Active safety monitoring of newly marketed medications in a distributed data network: application of a semi-automated monitoring system

Citation:

Gagne JJ, Glynn RJ, Rassen JA, Walker AM, Daniel GW, Sridhar G, Schneeweiss S. Active safety monitoring of newly marketed medications in a distributed data network: application of a semi-automated monitoring system. Clin Pharmacol Ther. 2012;92 (1) :80-6.

Date Published:

2012 Jul

Abstract:

We developed a semi-automated active monitoring system that uses sequential matched-cohort analyses to assess drug safety across a distributed network of longitudinal electronic health-care data. In a retrospective analysis, we show that the system would have identified cerivastatin-induced rhabdomyolysis. In this study, we evaluated whether the system would generate alerts for three drug-outcome pairs: rosuvastatin and rhabdomyolysis (known null association), rosuvastatin and diabetes mellitus, and telithromycin and hepatotoxicity (two examples for which alerting would be questionable).

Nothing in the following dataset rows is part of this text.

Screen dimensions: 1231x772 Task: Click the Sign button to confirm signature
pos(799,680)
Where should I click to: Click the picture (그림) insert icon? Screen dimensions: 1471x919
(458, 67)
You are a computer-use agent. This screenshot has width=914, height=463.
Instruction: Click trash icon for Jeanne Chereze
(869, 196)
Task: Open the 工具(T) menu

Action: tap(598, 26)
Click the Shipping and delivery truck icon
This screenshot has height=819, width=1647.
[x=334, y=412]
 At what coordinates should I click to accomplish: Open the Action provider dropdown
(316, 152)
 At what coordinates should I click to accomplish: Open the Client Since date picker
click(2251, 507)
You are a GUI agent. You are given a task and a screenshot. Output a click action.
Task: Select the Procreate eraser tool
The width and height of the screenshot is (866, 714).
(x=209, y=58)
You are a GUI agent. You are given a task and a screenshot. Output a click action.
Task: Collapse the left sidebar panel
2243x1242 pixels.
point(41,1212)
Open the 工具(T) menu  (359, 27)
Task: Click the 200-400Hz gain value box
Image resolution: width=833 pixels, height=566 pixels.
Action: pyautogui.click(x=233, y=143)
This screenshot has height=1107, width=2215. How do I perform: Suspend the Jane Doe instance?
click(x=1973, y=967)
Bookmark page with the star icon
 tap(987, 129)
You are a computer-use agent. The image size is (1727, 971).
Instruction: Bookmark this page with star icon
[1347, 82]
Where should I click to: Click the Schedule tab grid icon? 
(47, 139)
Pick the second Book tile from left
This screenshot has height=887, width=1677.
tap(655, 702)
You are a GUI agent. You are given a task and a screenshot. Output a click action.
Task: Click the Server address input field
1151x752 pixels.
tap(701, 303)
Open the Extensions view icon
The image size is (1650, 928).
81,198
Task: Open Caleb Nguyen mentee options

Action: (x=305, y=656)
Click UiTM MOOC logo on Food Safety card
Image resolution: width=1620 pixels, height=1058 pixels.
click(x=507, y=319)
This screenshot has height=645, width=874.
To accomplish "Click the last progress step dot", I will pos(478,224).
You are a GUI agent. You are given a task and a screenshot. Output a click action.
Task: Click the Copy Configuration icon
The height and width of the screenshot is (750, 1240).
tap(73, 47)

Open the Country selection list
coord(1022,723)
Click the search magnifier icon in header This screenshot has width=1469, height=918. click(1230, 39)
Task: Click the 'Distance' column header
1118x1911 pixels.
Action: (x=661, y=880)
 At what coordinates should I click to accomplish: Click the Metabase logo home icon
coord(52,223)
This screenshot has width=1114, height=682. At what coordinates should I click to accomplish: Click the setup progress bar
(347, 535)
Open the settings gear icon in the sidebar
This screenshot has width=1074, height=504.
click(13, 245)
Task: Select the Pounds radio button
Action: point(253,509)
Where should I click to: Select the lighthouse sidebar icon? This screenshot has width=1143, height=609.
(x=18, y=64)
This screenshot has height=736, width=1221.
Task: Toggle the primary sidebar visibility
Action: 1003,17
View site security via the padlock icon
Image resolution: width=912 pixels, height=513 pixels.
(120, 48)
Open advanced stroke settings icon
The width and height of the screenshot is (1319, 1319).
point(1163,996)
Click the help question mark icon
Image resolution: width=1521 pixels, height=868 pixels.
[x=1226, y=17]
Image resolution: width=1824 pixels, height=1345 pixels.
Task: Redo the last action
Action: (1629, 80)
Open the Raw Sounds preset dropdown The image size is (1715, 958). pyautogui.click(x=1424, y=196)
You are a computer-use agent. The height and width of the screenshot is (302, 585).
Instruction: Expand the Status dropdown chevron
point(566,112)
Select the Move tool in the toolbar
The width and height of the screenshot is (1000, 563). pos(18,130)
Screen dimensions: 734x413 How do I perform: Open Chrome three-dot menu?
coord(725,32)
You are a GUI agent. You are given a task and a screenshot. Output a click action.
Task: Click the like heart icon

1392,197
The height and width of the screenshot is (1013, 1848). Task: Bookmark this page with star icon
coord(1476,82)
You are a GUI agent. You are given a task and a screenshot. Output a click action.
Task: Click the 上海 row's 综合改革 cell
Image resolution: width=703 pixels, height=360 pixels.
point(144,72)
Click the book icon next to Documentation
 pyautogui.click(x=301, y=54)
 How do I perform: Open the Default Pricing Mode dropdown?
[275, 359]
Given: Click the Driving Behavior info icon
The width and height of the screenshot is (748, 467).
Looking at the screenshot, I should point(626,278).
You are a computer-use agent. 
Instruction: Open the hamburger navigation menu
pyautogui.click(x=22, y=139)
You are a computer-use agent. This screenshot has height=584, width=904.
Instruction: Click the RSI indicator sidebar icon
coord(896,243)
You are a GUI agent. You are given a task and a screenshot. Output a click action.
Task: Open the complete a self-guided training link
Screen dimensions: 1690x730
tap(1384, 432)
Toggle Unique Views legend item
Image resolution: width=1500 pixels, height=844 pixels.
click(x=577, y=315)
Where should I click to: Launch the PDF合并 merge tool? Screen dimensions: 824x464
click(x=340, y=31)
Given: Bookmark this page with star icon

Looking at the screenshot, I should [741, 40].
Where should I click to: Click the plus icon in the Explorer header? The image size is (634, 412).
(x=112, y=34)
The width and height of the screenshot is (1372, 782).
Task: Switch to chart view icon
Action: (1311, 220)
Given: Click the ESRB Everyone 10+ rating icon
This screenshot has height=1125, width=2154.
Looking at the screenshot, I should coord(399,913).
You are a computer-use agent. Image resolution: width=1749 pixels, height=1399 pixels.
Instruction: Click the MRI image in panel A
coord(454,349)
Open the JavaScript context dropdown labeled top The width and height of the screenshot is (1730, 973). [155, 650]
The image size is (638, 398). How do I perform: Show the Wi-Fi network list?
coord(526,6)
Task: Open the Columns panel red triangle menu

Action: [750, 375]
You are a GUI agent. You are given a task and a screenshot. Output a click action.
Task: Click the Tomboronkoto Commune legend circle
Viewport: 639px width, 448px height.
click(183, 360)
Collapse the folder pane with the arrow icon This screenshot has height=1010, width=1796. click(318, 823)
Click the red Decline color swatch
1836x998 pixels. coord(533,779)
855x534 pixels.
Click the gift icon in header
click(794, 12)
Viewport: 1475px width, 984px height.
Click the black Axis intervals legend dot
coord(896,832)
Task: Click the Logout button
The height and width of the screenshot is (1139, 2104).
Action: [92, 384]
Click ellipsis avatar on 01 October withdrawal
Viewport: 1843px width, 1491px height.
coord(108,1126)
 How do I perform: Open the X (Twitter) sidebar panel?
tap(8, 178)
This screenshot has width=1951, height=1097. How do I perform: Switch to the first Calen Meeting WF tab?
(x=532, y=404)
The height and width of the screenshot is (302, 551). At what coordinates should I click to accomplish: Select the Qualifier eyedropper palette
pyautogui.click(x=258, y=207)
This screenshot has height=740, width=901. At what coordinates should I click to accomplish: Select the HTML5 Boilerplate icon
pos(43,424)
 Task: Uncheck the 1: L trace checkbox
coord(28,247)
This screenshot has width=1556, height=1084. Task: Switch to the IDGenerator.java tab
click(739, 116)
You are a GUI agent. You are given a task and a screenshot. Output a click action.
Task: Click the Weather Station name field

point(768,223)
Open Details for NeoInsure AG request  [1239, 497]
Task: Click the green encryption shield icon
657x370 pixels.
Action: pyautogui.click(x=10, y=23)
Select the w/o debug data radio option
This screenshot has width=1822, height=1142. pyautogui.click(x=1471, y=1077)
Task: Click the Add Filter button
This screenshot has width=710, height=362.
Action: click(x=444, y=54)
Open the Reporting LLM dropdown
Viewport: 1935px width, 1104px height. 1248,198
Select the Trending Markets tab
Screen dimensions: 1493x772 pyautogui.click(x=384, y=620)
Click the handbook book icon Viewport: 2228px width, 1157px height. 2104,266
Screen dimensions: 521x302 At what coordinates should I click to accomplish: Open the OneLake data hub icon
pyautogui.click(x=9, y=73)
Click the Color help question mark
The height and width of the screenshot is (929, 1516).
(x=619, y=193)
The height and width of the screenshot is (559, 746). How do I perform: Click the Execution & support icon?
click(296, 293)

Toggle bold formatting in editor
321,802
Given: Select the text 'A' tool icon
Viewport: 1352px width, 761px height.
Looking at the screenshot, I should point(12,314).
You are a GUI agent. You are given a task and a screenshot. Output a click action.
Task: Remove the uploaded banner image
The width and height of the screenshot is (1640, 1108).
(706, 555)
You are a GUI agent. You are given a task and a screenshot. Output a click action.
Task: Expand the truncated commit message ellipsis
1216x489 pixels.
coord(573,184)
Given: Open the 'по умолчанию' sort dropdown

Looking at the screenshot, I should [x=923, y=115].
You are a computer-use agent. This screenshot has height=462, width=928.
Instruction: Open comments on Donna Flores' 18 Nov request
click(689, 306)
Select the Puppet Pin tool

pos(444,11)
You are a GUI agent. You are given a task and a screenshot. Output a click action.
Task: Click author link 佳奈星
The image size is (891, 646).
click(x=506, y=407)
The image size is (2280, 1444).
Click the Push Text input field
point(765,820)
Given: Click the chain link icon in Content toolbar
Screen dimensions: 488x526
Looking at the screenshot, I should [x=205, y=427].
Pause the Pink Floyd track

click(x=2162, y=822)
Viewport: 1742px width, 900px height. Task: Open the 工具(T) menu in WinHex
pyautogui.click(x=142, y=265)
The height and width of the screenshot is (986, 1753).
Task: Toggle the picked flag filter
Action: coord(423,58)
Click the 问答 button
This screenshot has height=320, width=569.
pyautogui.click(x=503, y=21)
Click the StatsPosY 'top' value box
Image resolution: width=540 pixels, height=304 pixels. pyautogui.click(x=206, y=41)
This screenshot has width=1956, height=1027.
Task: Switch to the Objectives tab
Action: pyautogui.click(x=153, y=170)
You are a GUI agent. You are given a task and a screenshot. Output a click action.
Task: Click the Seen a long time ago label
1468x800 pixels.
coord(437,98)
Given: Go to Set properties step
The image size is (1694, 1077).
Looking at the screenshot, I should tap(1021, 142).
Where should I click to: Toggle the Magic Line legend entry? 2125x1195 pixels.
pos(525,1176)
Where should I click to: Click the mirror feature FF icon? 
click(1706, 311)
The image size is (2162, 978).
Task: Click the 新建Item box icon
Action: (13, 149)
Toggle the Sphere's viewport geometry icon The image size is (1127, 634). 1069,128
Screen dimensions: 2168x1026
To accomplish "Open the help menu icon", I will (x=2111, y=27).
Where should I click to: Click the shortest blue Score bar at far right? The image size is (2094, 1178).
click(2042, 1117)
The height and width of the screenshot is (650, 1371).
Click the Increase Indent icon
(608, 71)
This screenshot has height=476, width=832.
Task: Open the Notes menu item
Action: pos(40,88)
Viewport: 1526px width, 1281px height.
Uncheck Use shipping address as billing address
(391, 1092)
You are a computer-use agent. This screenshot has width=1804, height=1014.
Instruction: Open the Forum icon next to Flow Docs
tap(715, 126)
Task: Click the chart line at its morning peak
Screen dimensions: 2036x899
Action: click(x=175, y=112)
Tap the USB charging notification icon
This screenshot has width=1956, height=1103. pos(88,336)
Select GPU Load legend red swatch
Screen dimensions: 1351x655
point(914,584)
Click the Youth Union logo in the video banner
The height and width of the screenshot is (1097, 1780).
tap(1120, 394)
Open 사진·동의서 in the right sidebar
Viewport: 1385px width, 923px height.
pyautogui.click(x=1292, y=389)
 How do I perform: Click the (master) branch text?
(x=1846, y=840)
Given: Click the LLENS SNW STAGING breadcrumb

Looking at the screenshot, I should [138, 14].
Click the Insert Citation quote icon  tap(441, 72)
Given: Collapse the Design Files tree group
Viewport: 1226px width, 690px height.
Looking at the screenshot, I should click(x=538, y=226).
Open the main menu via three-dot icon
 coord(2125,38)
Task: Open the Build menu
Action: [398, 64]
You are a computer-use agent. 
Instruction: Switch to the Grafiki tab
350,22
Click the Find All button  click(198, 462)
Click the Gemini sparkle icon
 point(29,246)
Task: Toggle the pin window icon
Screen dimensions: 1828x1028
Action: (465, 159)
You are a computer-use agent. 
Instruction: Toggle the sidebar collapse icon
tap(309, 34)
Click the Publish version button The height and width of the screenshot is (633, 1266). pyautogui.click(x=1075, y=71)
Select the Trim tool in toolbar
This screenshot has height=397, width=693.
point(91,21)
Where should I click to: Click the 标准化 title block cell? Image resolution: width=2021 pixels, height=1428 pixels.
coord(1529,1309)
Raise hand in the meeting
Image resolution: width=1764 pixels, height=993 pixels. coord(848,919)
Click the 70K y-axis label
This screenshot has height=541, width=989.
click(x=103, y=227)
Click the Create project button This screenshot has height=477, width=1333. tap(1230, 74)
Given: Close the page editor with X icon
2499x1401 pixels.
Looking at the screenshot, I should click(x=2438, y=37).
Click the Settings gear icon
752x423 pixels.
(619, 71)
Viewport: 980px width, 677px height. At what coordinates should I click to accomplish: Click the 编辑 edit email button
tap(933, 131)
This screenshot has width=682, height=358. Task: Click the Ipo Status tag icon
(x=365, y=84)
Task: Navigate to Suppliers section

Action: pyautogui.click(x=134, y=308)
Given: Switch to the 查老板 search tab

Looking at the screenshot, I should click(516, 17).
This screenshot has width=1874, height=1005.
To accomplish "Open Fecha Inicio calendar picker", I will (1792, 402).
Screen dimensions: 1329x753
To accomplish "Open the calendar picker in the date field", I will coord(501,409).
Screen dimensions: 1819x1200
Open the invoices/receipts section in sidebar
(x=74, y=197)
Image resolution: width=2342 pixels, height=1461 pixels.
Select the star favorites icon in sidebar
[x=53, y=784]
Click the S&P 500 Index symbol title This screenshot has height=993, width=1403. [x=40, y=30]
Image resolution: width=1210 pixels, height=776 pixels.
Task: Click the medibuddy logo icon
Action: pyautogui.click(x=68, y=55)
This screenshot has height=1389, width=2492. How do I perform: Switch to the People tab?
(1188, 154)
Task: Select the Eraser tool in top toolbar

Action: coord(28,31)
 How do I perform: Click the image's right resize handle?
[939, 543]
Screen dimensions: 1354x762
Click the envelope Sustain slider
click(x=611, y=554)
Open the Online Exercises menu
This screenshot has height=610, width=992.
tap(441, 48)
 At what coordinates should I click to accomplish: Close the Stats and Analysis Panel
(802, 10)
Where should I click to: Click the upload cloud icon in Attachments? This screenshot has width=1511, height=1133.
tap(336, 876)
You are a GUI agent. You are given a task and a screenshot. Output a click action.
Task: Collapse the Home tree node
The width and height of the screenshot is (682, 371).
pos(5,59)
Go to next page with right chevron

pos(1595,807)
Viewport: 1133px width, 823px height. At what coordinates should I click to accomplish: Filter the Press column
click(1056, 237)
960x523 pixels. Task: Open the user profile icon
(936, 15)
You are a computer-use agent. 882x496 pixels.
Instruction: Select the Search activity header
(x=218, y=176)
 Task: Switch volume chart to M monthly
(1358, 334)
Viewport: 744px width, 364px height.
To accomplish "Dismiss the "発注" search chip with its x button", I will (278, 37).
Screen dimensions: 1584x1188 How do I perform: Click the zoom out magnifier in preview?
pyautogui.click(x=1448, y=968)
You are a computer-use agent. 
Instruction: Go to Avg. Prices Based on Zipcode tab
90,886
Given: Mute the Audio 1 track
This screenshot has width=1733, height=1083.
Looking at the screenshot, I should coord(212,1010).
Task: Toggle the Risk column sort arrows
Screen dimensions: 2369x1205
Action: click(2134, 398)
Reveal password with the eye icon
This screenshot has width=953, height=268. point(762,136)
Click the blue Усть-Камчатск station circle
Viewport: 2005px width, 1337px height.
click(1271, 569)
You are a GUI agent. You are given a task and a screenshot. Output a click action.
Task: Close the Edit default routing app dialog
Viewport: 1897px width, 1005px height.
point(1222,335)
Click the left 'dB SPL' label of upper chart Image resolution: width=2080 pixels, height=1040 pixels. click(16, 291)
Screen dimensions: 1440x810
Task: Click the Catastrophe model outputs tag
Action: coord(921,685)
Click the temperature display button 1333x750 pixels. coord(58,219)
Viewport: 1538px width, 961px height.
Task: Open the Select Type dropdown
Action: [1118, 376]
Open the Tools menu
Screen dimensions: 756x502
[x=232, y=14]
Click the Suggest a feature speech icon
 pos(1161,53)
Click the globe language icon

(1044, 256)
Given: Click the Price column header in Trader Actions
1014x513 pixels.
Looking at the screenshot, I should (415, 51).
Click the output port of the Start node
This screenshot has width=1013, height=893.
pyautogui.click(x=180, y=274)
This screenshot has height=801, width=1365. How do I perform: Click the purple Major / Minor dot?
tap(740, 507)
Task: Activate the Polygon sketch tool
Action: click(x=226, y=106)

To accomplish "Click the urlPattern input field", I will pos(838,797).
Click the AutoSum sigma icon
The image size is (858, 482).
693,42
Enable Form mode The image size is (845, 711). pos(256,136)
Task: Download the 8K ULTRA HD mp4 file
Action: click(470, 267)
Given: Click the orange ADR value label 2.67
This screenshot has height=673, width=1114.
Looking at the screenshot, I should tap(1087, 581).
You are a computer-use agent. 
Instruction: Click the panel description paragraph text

Over >5 years of monitoring, rate differences (RDs) in comparisons of rosuvastatin with atorvastatin were -0.1 cases of rhabdomyolysis per 1,000 person-years (95% confidence interval (CI): -0.4, 0.1) and -2.2 diabetes cases per 1,000 person-years (95% CI: -6.0, 1.6). The RD for hepatotoxicity comparing telithromycin with azithromycin was 0.3 cases per 1,000 person-years (95% CI: -0.5, 1.0). In a setting in which false positivity is a major concern, the system did not generate alerts for the three drug-outcome pairs.